The figures are significant. Chancellor Chase, of New York University, has pointed out that higher education "has ceased to be a matter of privilege for any class or group; it has become an opportunity for the many. And it bids fair to remain such an opportunity."
With the influx of youth to advanced educational institutions there has come a demand for a wider definition of the liberal education. Investigations by a government survey indicates that the average number and variety of courses offered today, compared with those of 25 years ago, is 500 per cent greater. And, in proportion, the range and variety of opportunities open to the average graduate are far more extensive today than was true 25 years ago.

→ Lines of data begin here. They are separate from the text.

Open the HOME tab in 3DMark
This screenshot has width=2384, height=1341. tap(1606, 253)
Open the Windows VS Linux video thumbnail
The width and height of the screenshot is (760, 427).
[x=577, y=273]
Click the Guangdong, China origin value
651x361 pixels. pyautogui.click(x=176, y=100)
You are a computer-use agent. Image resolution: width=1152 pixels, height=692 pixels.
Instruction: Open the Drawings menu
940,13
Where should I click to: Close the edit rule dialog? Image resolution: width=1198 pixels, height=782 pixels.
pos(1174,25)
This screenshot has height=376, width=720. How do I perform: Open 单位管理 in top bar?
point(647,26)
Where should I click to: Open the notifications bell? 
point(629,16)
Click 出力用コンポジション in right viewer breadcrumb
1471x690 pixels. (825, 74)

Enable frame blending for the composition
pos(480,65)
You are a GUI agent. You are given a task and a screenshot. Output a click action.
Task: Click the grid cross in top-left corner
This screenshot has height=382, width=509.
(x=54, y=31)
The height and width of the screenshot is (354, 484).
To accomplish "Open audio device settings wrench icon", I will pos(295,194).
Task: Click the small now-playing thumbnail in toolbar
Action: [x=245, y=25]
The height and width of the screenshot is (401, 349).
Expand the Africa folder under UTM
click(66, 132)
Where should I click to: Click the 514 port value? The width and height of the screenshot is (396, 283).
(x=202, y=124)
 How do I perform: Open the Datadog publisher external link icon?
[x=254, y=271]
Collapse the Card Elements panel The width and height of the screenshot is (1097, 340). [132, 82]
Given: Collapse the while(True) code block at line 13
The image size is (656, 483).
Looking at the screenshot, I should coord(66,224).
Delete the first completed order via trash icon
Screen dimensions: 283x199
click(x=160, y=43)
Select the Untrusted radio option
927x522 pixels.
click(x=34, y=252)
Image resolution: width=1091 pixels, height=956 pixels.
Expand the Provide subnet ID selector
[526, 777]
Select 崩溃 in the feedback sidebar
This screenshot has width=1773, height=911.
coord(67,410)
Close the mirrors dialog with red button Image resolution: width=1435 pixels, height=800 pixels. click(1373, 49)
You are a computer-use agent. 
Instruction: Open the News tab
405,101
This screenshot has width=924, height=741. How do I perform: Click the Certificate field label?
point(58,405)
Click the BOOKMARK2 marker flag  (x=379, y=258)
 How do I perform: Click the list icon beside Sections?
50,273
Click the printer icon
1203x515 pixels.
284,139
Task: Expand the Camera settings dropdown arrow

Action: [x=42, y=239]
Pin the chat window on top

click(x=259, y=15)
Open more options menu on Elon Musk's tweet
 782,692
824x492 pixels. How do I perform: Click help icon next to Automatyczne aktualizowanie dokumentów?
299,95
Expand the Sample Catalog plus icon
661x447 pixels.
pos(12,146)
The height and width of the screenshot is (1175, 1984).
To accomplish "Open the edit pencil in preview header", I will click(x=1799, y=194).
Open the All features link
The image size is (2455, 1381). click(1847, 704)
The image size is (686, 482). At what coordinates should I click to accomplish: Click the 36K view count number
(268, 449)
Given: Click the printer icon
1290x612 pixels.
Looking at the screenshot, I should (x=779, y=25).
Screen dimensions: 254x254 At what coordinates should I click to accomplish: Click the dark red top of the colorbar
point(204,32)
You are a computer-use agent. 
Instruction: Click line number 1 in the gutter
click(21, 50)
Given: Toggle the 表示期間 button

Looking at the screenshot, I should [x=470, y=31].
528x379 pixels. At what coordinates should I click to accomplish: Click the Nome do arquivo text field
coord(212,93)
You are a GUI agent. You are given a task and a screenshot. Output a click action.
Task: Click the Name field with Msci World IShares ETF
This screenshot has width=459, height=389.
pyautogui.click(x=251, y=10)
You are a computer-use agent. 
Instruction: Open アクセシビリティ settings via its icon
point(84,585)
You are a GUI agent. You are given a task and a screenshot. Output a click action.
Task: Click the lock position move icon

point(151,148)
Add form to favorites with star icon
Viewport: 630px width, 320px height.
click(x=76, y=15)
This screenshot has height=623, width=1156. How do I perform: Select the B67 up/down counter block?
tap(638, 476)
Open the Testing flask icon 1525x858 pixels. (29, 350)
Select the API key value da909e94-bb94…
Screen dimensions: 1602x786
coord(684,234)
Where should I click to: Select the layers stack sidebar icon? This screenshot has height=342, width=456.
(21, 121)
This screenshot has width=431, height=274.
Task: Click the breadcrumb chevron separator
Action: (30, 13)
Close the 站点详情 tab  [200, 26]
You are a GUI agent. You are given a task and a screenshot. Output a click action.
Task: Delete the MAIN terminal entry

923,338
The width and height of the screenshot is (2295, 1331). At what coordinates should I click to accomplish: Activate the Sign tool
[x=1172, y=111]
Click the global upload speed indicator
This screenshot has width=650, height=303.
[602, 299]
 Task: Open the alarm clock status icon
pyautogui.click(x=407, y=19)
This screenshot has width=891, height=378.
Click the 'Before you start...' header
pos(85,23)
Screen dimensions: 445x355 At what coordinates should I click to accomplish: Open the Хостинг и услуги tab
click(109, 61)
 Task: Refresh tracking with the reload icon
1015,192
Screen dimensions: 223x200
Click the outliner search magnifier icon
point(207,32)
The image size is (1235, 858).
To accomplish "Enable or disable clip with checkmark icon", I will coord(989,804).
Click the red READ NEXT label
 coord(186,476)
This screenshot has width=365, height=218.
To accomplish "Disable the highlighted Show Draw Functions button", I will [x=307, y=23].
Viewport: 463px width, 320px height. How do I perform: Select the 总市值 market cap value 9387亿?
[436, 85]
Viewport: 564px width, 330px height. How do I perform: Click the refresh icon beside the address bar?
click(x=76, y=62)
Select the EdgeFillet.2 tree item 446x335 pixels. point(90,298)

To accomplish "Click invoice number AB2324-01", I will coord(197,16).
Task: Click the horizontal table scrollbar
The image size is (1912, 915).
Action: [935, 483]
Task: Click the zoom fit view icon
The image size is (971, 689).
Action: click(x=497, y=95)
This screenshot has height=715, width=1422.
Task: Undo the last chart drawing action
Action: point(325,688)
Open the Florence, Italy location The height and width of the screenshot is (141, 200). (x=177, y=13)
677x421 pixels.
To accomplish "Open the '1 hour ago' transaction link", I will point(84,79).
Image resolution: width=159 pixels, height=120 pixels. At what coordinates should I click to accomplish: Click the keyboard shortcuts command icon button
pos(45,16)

On the whole, our institutions of higher learning have kept pace with swift-moving progress. Here and there appear isolated charges to the contrary, as for example, the recent attack on the Harvard engineering school. In the continuous extension of higher education -- liberal and technical -- to greater numbers of American youth lies one promising route to this country's salvation. A college education is not longer, as in the last decade, a privilege -- modern youth has found it an essential factor toward success. --The Dartmouth.